◆ **Task goal**
Write out the listing again, exactly as it appears below.

--- Dataset Enclosed Below ---

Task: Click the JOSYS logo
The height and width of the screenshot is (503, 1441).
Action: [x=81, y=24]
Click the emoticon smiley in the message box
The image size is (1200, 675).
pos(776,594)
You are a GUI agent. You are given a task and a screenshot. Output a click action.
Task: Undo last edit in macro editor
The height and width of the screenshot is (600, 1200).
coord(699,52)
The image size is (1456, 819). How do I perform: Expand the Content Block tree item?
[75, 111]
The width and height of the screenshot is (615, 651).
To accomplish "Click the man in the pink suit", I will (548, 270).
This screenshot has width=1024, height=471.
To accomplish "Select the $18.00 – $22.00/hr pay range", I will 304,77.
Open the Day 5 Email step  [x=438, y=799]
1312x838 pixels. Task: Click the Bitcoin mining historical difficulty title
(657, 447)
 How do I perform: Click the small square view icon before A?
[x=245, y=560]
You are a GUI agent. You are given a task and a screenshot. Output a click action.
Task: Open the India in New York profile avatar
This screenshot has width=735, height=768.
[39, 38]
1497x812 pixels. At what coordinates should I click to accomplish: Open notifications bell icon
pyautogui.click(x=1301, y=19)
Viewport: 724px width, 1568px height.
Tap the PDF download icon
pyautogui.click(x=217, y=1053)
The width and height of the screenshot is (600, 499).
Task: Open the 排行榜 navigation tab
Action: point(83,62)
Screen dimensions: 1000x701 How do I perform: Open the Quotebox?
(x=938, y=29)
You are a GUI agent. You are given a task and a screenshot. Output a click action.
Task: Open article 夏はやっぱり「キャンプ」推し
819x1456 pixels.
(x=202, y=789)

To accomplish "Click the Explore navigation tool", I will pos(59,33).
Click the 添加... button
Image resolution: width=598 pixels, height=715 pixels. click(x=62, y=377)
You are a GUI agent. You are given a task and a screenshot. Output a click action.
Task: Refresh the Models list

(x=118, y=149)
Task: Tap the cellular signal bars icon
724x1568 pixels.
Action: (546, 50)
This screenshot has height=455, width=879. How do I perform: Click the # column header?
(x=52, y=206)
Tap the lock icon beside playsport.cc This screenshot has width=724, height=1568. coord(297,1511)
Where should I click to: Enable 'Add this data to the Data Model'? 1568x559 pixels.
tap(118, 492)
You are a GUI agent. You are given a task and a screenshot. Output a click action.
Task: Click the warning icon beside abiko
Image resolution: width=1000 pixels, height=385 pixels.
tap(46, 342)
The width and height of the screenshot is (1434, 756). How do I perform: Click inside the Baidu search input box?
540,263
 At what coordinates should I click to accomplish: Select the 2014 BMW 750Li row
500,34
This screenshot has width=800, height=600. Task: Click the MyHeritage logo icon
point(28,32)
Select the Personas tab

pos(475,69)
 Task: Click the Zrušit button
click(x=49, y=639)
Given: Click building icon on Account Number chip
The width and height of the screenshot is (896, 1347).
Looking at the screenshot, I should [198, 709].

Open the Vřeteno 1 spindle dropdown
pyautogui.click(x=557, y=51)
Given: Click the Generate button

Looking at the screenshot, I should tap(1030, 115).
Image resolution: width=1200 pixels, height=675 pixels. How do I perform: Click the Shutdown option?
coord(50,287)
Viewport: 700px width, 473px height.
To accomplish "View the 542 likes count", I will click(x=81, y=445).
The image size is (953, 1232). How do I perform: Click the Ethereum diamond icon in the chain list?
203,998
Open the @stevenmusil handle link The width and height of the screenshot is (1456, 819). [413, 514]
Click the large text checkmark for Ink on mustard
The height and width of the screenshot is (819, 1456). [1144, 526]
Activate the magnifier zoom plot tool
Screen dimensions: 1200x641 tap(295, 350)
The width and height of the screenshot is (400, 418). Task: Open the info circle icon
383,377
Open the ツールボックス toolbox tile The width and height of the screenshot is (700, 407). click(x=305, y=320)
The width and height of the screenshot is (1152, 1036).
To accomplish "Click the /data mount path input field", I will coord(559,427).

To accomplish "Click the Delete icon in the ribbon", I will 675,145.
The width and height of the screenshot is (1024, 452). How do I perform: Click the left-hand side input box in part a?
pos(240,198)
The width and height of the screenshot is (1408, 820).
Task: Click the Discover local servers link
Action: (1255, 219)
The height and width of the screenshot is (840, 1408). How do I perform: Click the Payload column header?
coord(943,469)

--- End of Enclosed Dataset ---

◆ **Response to this exercise**
Task: Click the JOSYS logo
The height and width of the screenshot is (503, 1441).
Action: [x=81, y=24]
Click the emoticon smiley in the message box
The image size is (1200, 675).
pos(776,594)
You are a GUI agent. You are given a task and a screenshot. Output a click action.
Task: Undo last edit in macro editor
The height and width of the screenshot is (600, 1200).
coord(699,52)
The image size is (1456, 819). How do I perform: Expand the Content Block tree item?
[75, 111]
The width and height of the screenshot is (615, 651).
To accomplish "Click the man in the pink suit", I will (548, 270).
This screenshot has width=1024, height=471.
To accomplish "Select the $18.00 – $22.00/hr pay range", I will 304,77.
Open the Day 5 Email step  [x=438, y=799]
1312x838 pixels. Task: Click the Bitcoin mining historical difficulty title
(657, 447)
 How do I perform: Click the small square view icon before A?
[x=245, y=560]
You are a GUI agent. You are given a task and a screenshot. Output a click action.
Task: Open the India in New York profile avatar
This screenshot has width=735, height=768.
[39, 38]
1497x812 pixels. At what coordinates should I click to accomplish: Open notifications bell icon
pyautogui.click(x=1301, y=19)
Viewport: 724px width, 1568px height.
Tap the PDF download icon
pyautogui.click(x=217, y=1053)
The width and height of the screenshot is (600, 499).
Task: Open the 排行榜 navigation tab
Action: point(83,62)
Screen dimensions: 1000x701 How do I perform: Open the Quotebox?
(x=938, y=29)
You are a GUI agent. You are given a task and a screenshot. Output a click action.
Task: Open article 夏はやっぱり「キャンプ」推し
819x1456 pixels.
(x=202, y=789)

To accomplish "Click the Explore navigation tool", I will pos(59,33).
Click the 添加... button
Image resolution: width=598 pixels, height=715 pixels. click(x=62, y=377)
You are a GUI agent. You are given a task and a screenshot. Output a click action.
Task: Refresh the Models list

(x=118, y=149)
Task: Tap the cellular signal bars icon
724x1568 pixels.
Action: (546, 50)
This screenshot has height=455, width=879. How do I perform: Click the # column header?
(x=52, y=206)
Tap the lock icon beside playsport.cc This screenshot has width=724, height=1568. coord(297,1511)
Where should I click to: Enable 'Add this data to the Data Model'? 1568x559 pixels.
tap(118, 492)
You are a GUI agent. You are given a task and a screenshot. Output a click action.
Task: Click the warning icon beside abiko
Image resolution: width=1000 pixels, height=385 pixels.
tap(46, 342)
The width and height of the screenshot is (1434, 756). How do I perform: Click inside the Baidu search input box?
540,263
 At what coordinates should I click to accomplish: Select the 2014 BMW 750Li row
500,34
This screenshot has width=800, height=600. Task: Click the MyHeritage logo icon
point(28,32)
Select the Personas tab

pos(475,69)
 Task: Click the Zrušit button
click(x=49, y=639)
Given: Click building icon on Account Number chip
The width and height of the screenshot is (896, 1347).
Looking at the screenshot, I should [198, 709].

Open the Vřeteno 1 spindle dropdown
pyautogui.click(x=557, y=51)
Given: Click the Generate button

Looking at the screenshot, I should tap(1030, 115).
Image resolution: width=1200 pixels, height=675 pixels. How do I perform: Click the Shutdown option?
coord(50,287)
Viewport: 700px width, 473px height.
To accomplish "View the 542 likes count", I will click(x=81, y=445).
The image size is (953, 1232). How do I perform: Click the Ethereum diamond icon in the chain list?
203,998
Open the @stevenmusil handle link The width and height of the screenshot is (1456, 819). [413, 514]
Click the large text checkmark for Ink on mustard
The height and width of the screenshot is (819, 1456). [1144, 526]
Activate the magnifier zoom plot tool
Screen dimensions: 1200x641 tap(295, 350)
The width and height of the screenshot is (400, 418). Task: Open the info circle icon
383,377
Open the ツールボックス toolbox tile The width and height of the screenshot is (700, 407). click(x=305, y=320)
The width and height of the screenshot is (1152, 1036).
To accomplish "Click the /data mount path input field", I will coord(559,427).

To accomplish "Click the Delete icon in the ribbon", I will 675,145.
The width and height of the screenshot is (1024, 452). How do I perform: Click the left-hand side input box in part a?
pos(240,198)
The width and height of the screenshot is (1408, 820).
Task: Click the Discover local servers link
Action: (1255, 219)
The height and width of the screenshot is (840, 1408). How do I perform: Click the Payload column header?
coord(943,469)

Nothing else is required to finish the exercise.